Waktu
Pemahaman terkait dengan dimensi ruang dan waktu memang tidaklah mudah. Beberapa referensi menyatakan, bahwa ruang dan waktu sangatlah relatif. Sebagai contoh, dalam pandangan Islam satu hari di akhirat setara dengan 1000 tahun di dunia, atau satu hari di dunia setara dengan 1,5 jam akhirat.Â
Serta menurut perhitungan para astronom dan fisikawan dari NASA berdasarkan pendekatan kosmik menyimpulkan bahwa, rata-rata manusia di bumi ini hanya hidup selama  0,15 detik kosmik. Kalau dihitung berdasarkan kalender waktu yg berlaku dibumi maka kita hidup hanya berkisar  70 tahun, karena 0,15 detik  kosmik setara 70 tahun dan 1 detik kosmik sama dengan  475 tahun.[3]
Sementara itu, bagi orang yang memiliki kemampuan dalam hal menguraikan waktu, maka dalam waktu satu detik ia dapat melihat rangkaian kegiatan yang kompleks secara normal dan berurutan. Namun bisa jadi bagi sebagian yang lain, satu detik sama halnya dengan detik-detik yang lain.

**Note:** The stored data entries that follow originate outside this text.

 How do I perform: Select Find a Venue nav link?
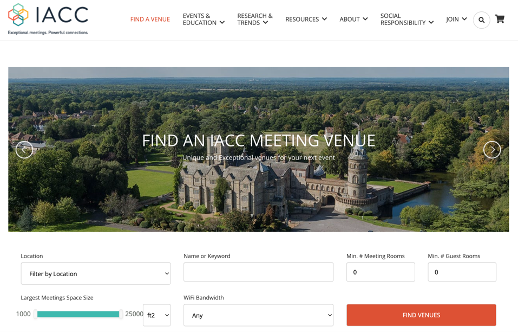click(150, 19)
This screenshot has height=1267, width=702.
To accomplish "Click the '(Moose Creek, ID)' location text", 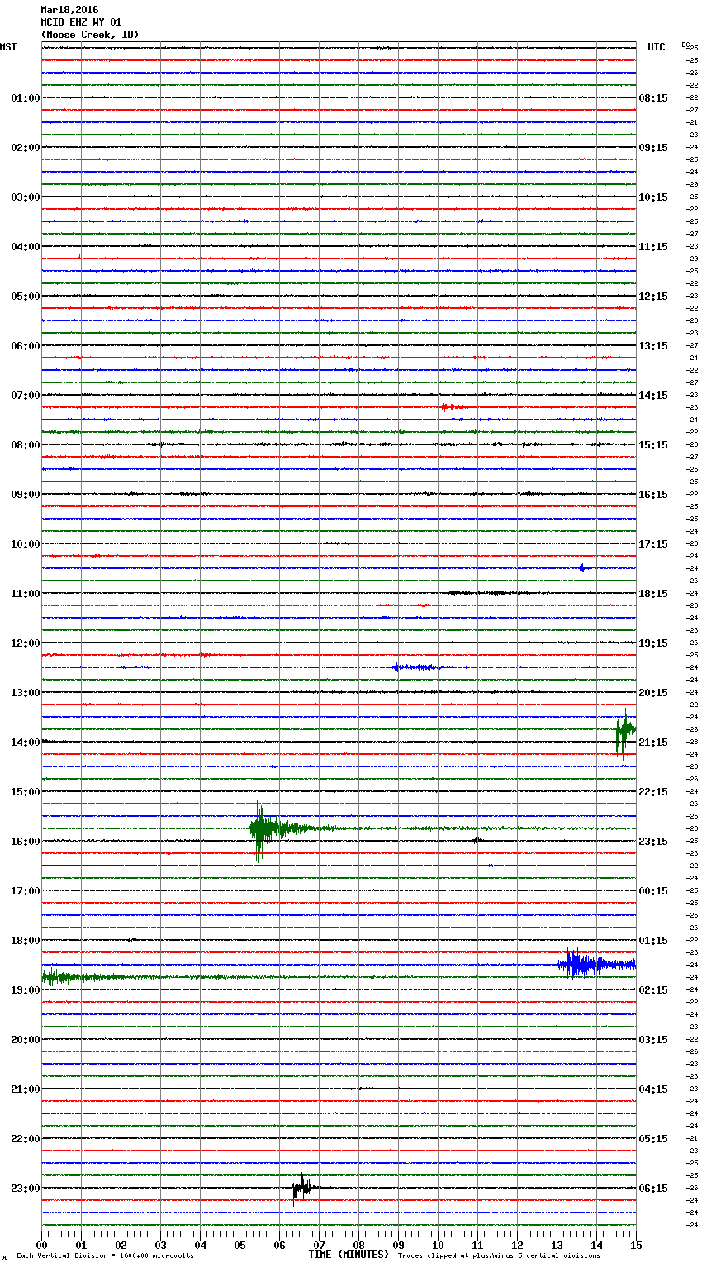I will pos(90,35).
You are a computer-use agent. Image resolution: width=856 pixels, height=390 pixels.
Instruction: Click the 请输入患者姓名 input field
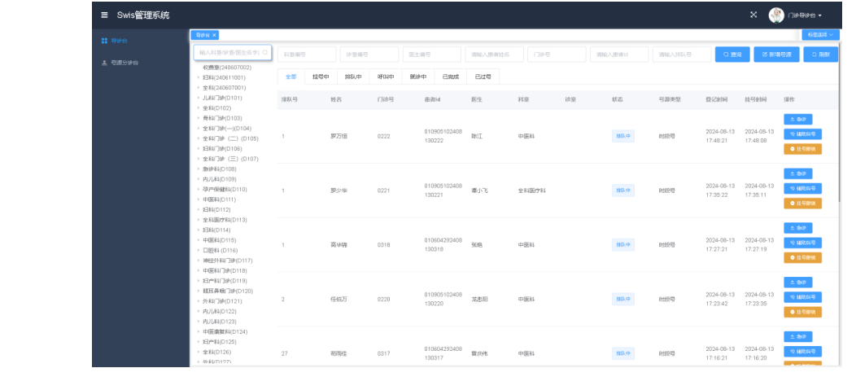(x=494, y=55)
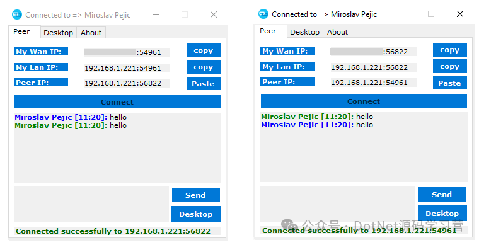The height and width of the screenshot is (245, 479).
Task: Click the message input box in left window
Action: click(x=91, y=204)
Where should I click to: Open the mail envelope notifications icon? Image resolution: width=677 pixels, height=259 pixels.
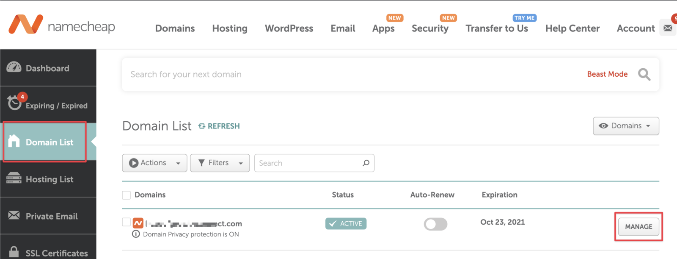(668, 28)
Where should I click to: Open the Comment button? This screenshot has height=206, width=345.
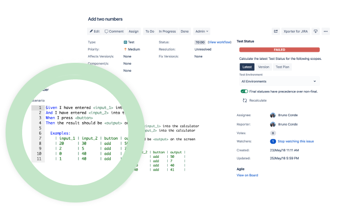[114, 31]
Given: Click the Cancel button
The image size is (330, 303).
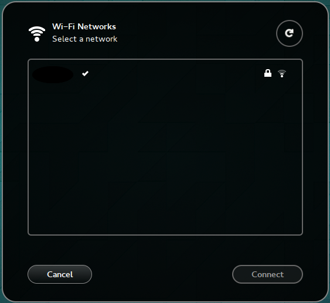Looking at the screenshot, I should pos(60,274).
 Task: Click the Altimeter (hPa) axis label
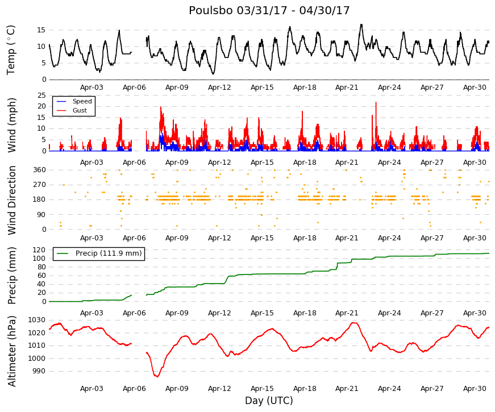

Berikut ini pembahasan mengenai keterkaitan waktu dengan kemampuan berliterasi dalam menguraikan hikmah:
Saat itu juga
Hikmah yang terjadi saat itu juga atau bersamaan. Pada satu waktu, seseorang telah mengetahui maksud dan tujuan dari suatu peristiwa yang terjadi pada diri maupun lingkungannya.
Ia mampu menguraikan dengan cepat apa maksud dari suatu peristiwa yang sedang terjadi, sebab pada saat yang bersamaan masalah dan jawaban datang secara bersamaan. Itu semua dapat terjadi, manakala ia mampu menjaga keselarasan dan kebeningan hati.
Jika mendasarkan makna hikmah pada konteks waktu, maka dapat dipastikan pada titik ini konteks hikmah mencapai puncaknya atau bisa dimaknai sudah tiada lagi pembahasan mengenai hikmah. Dengan kata lain manusia tersebut sudah bertemu dengan hikmah itu sendiri.
Hal ini dimungkinkan karena dua faktor, yaitu: isi pesan dan penerima pesan. Isi pesan biasanya dalam bentuk bahasa yang langsung bisa dipahami oleh si penerima pesan. Sedangkan si penerima pesan harus senantiasa menyelaraskan dengan si pembawa pesan.